### PROMPT
Read the data below. Every line holding the string "share" must be copied.

### RECORDS SHOWN
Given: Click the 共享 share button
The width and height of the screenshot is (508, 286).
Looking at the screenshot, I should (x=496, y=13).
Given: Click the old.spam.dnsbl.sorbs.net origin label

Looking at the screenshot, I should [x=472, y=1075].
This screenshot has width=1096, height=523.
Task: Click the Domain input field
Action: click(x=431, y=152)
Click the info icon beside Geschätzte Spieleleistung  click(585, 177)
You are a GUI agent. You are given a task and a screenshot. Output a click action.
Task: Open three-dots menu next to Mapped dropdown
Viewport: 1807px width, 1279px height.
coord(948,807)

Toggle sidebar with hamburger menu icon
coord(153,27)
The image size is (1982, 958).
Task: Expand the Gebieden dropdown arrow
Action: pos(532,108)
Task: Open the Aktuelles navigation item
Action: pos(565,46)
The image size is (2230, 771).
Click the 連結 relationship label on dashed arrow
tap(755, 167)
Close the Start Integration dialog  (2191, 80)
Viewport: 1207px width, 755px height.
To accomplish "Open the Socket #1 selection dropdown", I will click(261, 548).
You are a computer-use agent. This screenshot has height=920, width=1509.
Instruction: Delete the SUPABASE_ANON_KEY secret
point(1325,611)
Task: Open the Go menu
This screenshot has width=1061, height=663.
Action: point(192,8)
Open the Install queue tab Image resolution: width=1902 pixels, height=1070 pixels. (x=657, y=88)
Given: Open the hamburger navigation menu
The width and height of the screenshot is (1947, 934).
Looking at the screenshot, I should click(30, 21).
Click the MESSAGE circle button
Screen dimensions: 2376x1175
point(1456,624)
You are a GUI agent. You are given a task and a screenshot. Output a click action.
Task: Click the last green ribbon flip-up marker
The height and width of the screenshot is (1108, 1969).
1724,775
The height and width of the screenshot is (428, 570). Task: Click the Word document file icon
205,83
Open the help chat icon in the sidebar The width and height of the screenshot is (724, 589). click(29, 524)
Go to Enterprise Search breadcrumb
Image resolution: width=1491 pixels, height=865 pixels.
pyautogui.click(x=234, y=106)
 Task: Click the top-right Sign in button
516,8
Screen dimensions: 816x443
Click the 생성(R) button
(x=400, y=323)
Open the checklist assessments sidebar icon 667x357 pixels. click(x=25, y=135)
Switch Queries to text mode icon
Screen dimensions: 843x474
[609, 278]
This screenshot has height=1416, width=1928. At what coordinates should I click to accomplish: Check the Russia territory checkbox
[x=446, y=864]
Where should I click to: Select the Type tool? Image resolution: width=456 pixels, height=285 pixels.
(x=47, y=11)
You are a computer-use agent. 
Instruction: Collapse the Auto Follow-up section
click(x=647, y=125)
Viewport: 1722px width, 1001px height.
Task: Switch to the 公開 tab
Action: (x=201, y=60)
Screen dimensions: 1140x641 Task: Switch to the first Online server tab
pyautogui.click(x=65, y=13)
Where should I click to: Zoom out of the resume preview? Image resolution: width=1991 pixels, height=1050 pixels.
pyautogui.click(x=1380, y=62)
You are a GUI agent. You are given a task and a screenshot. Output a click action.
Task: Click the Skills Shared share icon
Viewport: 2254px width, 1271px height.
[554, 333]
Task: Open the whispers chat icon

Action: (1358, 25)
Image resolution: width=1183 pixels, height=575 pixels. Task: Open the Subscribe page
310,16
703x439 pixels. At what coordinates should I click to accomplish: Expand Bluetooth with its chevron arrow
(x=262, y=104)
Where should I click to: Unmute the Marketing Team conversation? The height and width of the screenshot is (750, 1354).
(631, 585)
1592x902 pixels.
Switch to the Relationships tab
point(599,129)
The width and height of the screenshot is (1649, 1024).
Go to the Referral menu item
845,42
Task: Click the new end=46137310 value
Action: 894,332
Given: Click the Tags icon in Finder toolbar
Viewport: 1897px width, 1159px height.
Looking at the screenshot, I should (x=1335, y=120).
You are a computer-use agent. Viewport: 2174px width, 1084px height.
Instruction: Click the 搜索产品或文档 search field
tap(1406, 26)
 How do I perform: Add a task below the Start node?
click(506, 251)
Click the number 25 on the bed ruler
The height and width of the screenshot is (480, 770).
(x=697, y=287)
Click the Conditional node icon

### TASK SOLUTION
Given: Click the 共享 share button
Task: Click the Skills Shared share icon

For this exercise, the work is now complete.